"Oh, then they have not accepted yet?"

"No."

"Then I need not have distressed myself," thought Mona, "for they certainly won't come." But she was annoyed all the same that Rachel should have subjected herself to the unnecessary snub of a refusal.

The refusal arrived that evening. It was worded with bare civility. They "regretted that they were unable," but they did not think it necessary to explain why they were unable.

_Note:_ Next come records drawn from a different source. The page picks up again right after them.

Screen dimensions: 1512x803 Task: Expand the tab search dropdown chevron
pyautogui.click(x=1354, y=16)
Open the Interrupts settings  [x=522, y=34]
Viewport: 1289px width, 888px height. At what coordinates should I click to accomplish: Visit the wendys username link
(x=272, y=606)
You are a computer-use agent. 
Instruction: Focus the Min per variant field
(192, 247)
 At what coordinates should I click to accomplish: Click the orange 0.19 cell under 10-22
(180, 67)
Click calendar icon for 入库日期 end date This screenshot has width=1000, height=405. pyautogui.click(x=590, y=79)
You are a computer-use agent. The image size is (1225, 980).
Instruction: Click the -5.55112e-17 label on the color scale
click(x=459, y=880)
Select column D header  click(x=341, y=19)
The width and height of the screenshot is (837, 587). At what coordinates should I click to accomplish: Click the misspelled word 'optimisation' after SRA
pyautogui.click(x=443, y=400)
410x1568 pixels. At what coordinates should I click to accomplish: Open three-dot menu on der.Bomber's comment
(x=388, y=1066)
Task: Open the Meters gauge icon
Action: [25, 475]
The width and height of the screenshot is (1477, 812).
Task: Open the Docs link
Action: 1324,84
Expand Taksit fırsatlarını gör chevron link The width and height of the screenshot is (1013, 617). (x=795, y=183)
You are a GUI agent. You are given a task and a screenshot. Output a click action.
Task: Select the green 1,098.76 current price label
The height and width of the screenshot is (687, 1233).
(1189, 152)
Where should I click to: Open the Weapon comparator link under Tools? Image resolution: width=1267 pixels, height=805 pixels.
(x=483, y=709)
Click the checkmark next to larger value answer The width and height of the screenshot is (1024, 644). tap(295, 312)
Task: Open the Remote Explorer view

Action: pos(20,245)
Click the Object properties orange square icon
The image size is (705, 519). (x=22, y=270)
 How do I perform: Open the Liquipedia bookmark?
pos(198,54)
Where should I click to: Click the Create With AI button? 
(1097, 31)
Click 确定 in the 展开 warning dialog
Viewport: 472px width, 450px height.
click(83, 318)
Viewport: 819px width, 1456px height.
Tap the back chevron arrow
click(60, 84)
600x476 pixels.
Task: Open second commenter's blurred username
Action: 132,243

Rachel was very cross about the slight to herself, but she was not at all disheartened about her plan. One trump-card was thrown away, but she still held the king and the ace; the king was Mona's "tocher," and the ace was Mr Brown himself. The original damp box of plants had been followed by a number of others, and these had latterly been hailed by Rachel with much keener delight than they had afforded to Mona. Mr Brown was all right; there could be no shadow of doubt about that; and Rachel would not allow herself to fancy for a moment that Mona might be so blind to a sense of her own interests as to side with the Misses Brown.

CHAPTER XXXVII.
THE ALGÆ AND FUNGI.

The bazaar as an institution is played out. There can certainly be no two opinions about that. It has lived through a youth of humble usefulness, a middle life of gorgeous magnificence, and it is now far gone in an old age of decrepitude and shams. It has attained the elaboration and complexity which are incompatible with farther existence, and it must die. The cup of its abuses and iniquities is full. It has had its day; let it follow many things better than itself—great kingdoms, mighty systems—into the region of the things that have been and are not.

Yet even where the bazaar is already dead, we all seem to combine, sorely against our will, to keep the old mummy on its feet. Nor is the reason for our inconsistency far to seek. The bazaar knows its world; there is scarcely a human weakness—a weakness either for good or for evil—to which it does not appeal; so it dies hard, and, in spite of ourselves, we cherish it to the last.

How we hate it! How the very appearance of its name in print fills our minds with reminiscences of nerve-strain, and boredom, and shameless persecution!